■ Task details ■
Please reproduce, exactly and in full, the lines from the one containing "This screenshot has width=555, height=1057." to the end of the material below.

■ Listed records ■
::::::::::

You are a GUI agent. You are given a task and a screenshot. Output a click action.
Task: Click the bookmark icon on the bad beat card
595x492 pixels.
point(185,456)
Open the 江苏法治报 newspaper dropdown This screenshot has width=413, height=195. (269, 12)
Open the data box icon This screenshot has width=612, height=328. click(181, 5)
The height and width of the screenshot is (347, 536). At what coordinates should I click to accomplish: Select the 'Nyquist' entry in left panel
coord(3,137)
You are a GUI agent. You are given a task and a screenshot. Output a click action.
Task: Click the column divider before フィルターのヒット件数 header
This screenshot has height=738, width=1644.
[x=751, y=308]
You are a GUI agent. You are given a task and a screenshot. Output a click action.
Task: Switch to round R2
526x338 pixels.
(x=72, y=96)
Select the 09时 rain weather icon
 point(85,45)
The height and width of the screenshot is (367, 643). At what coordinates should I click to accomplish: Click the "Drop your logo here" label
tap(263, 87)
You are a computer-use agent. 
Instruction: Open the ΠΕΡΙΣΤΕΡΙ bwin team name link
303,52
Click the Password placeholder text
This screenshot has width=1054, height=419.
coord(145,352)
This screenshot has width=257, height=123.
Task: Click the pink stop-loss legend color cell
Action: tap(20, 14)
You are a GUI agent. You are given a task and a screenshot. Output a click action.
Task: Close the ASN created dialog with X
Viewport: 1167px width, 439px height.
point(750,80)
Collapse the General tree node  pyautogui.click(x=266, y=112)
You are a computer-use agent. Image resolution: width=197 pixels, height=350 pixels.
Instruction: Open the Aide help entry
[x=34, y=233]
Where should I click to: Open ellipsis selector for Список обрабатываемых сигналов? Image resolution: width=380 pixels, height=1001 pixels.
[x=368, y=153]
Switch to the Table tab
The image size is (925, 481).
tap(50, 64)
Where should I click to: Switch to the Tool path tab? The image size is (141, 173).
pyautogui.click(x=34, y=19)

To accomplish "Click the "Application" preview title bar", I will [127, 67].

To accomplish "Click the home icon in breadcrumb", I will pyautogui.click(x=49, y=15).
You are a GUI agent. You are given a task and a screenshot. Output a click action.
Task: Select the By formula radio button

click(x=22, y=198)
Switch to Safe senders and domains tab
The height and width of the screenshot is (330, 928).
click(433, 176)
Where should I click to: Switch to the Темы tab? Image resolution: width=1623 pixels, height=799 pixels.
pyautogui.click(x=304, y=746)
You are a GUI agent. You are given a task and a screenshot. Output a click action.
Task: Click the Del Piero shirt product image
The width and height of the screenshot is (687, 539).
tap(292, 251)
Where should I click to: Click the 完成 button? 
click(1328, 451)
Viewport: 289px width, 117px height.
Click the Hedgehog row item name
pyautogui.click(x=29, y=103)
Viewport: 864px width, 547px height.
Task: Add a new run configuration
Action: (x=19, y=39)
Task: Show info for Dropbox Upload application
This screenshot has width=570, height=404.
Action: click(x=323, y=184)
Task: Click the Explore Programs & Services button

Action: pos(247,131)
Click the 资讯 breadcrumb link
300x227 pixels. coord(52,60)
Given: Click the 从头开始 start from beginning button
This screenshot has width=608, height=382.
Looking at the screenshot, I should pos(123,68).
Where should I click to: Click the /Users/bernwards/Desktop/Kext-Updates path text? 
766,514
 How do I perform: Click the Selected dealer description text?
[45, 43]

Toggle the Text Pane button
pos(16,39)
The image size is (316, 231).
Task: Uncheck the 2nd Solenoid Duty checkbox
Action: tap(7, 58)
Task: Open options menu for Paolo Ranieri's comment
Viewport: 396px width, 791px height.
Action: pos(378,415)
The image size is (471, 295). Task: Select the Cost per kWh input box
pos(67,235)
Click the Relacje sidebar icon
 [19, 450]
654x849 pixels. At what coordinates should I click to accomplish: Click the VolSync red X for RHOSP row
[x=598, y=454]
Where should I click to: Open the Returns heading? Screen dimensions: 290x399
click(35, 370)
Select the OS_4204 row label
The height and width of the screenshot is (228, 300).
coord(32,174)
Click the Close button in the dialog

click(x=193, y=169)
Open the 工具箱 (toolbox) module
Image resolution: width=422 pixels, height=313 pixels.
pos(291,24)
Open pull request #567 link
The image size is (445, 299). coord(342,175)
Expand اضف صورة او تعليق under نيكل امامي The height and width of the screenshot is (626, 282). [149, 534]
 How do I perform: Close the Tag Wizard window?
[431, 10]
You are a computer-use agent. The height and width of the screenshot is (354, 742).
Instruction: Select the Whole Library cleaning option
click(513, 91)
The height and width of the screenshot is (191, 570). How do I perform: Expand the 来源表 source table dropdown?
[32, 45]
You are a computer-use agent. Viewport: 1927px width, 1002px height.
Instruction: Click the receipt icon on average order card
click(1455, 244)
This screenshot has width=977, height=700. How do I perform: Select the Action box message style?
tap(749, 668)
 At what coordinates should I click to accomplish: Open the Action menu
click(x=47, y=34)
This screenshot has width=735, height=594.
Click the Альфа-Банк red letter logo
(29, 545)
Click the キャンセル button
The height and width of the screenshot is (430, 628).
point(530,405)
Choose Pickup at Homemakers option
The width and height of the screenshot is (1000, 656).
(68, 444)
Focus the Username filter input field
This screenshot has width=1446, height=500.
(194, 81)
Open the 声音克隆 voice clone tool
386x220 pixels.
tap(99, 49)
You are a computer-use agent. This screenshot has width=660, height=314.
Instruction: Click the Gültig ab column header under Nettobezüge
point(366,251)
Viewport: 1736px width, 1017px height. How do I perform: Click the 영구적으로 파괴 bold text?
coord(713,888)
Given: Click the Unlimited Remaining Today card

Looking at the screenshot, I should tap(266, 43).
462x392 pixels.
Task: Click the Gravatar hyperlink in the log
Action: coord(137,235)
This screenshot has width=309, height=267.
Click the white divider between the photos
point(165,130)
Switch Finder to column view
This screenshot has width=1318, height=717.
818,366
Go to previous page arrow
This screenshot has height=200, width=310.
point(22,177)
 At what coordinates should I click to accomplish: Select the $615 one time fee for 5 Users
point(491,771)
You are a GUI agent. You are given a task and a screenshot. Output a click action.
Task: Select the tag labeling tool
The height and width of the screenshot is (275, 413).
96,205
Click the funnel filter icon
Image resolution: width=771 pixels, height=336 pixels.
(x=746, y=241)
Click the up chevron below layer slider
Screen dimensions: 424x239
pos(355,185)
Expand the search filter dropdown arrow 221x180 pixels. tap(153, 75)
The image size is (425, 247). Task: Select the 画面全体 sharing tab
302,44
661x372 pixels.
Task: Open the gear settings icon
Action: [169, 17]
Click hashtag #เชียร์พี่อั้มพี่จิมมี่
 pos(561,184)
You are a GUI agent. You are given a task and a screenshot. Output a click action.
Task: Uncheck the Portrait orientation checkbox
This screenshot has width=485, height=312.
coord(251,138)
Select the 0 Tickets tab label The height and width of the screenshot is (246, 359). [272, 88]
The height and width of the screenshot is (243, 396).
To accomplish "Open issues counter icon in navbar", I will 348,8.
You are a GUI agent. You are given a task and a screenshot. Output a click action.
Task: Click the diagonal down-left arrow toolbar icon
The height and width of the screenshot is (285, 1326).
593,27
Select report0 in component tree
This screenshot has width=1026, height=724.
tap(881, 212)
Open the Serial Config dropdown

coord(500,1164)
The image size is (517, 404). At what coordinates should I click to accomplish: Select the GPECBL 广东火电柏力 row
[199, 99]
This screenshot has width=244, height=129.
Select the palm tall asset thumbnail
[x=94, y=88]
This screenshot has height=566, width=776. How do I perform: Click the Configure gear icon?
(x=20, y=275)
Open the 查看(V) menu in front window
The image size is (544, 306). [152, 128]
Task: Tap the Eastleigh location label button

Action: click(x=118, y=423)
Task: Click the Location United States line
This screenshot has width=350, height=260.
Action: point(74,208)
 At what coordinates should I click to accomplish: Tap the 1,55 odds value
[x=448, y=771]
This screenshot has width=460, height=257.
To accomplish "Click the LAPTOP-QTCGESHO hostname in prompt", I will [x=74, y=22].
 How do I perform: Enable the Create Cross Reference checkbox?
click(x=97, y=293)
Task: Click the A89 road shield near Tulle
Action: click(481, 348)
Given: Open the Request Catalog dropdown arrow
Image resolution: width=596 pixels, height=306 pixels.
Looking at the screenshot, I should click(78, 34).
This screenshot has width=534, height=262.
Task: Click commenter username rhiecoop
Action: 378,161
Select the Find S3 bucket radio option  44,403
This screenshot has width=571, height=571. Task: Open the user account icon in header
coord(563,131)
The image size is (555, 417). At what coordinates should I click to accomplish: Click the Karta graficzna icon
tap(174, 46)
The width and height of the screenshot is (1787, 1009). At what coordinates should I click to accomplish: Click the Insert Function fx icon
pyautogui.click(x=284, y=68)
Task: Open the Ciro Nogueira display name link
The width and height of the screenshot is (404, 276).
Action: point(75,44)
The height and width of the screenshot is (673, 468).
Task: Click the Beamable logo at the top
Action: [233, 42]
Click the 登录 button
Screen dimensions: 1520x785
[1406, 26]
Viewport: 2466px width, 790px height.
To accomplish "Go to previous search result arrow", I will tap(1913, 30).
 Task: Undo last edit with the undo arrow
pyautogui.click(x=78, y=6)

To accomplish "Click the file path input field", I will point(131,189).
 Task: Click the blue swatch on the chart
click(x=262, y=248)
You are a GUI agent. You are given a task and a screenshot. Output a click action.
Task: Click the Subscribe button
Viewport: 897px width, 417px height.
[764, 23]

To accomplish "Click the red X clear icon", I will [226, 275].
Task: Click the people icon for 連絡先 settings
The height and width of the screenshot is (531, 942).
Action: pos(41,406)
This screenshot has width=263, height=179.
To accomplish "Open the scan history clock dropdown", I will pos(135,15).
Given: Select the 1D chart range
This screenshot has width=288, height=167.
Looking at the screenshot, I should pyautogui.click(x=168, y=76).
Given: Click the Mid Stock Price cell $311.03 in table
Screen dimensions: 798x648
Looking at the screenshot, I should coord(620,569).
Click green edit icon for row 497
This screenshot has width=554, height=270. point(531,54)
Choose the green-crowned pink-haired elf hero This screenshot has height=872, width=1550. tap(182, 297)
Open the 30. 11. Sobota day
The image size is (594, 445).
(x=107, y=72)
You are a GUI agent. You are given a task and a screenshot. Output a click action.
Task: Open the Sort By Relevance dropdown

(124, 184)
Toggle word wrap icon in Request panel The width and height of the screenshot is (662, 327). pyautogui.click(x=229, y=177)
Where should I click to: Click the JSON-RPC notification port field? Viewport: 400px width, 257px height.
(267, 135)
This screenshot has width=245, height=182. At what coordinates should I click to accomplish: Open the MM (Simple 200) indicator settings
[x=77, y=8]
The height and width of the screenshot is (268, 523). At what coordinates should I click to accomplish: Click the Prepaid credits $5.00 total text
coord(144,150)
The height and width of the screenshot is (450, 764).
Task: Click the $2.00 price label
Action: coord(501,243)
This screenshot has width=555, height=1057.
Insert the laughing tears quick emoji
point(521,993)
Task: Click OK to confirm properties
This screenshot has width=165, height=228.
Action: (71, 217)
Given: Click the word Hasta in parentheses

::::::::::

■ Exercise response ■
This screenshot has width=555, height=1057.
Insert the laughing tears quick emoji
point(521,993)
Task: Click OK to confirm properties
This screenshot has width=165, height=228.
Action: (71, 217)
Given: Click the word Hasta in parentheses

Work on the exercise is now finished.